Le Code Denis
En 1770, Grimm et Diderot furent invités à dîner, le jour des Rois, chez un particulier qui voulut faire honorablement les honneurs de cette fête.
Suivant l’usage antique et solennel, on sert en France, le jour des Rois, un gâteau qu’on partage en autant de parts qu’il y a de convives.
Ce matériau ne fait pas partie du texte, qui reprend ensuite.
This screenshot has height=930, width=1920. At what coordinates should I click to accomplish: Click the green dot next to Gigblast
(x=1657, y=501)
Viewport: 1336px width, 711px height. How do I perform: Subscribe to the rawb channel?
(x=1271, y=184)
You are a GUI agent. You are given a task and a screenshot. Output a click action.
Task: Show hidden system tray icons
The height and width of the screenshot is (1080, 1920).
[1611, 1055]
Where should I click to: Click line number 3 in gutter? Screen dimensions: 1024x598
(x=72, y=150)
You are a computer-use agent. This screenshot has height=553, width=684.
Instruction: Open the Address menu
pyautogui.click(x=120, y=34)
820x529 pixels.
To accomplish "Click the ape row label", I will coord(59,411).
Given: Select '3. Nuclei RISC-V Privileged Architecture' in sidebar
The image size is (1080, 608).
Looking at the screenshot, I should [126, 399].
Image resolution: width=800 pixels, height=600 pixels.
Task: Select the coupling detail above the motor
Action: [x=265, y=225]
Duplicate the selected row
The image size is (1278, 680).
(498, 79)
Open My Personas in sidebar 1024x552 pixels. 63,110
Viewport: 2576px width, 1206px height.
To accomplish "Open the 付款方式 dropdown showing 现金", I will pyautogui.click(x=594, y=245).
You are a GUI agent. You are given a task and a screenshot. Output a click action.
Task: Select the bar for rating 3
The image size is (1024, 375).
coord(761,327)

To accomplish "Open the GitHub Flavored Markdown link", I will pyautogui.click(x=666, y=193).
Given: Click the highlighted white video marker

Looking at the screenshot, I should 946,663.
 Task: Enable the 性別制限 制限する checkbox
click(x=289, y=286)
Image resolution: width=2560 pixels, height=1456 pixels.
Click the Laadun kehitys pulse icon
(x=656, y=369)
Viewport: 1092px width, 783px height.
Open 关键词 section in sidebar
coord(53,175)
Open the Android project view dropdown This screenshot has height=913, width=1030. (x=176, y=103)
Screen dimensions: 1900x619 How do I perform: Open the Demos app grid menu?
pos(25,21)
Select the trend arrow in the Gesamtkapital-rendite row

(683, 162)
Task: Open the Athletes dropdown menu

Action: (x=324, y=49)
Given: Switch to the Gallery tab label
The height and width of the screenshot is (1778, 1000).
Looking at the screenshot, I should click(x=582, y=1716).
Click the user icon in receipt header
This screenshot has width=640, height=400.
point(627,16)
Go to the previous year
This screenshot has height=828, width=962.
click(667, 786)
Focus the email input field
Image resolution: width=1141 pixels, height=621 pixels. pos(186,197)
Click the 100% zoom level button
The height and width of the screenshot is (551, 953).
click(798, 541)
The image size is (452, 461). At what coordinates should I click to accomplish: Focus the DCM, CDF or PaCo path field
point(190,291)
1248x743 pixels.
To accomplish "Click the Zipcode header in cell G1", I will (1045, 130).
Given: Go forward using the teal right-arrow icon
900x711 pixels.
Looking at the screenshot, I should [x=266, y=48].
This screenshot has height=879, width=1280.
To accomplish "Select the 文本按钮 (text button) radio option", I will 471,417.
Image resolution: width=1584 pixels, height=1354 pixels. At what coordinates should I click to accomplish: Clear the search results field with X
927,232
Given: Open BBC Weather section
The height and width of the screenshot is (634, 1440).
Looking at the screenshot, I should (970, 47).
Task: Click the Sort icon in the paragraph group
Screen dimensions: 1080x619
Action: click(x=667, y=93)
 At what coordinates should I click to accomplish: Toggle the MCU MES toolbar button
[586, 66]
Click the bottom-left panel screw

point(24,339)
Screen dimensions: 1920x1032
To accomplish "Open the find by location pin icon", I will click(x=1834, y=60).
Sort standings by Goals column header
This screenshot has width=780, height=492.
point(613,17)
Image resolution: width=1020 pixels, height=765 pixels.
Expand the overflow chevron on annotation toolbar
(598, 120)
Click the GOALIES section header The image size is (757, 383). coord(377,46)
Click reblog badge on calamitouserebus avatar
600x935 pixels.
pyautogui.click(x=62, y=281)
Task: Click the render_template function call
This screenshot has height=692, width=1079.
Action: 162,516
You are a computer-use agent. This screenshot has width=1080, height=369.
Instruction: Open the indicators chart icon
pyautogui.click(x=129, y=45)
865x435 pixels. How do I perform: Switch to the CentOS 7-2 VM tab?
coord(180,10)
C’est la plus jeune personne de la compagnie qui en fait la distribution; celui des convives qui reçoit la fève qu’on a cachée dans le gâteau est proclamé roi; et il est d’usage qu’il ne puisse boire sans une acclamation générale de toute la table.
La royauté étant tombée en partage à Diderot, il n’a pas voulu laisser languir ses sujets; il a publié ses lois successivement, pendant qu’on était à table; de sorte qu’avant de sortir et de déposer son sceptre, tous les devoirs de la législation se trouvèrent remplis par l’impromptu suivant :
CODE DENIS
Dans ses états, à tout ce qui respire
Un souverain prétend donner la loi.
C’est le contraire en mon empire;
Le sujet règne sur son roi.
Divise pour régner, la maxime est ancienne;
Elle fut d’un tyran : ce n’est donc pas la mienne.
Vous unir est mon vœu : j’aime la liberté;
Et si j’ai quelque volonté,
C’est que chacun fasse la sienne.
Amis qui compose ma cour,
Au dieu du vin rendez hommage,
Rendez hommage au dieu d’amour :
Aimez et buvez tour à tour.
Buvez pour aimer davantage.
Que j’entende, au gré du désir,
Et les éclats de l’allégresse,
Et l’accent doux de la tendresse,
Le choc du verre et le bruit du soupir.
Au frontispice de mon Code
Il est écrit : Sois heureux à ta mode;
Car tel est notre bon plaisir.Fait l’an septante et mil sept cent,
Au petit Carrousel, en la cour de Marsan;
Assis près d’une femme aimable,
Le cœur nu sur la main, les coudes sur la table.
Signé Denis, sans terres ni château,
Roi par la grâce du gâteau.
Charles-Yves Cousin d’Avallon. »Grimmiana, ou Recueil des anecdotes, bons mots, plaisanteries de Grimm. » Paris, 1813.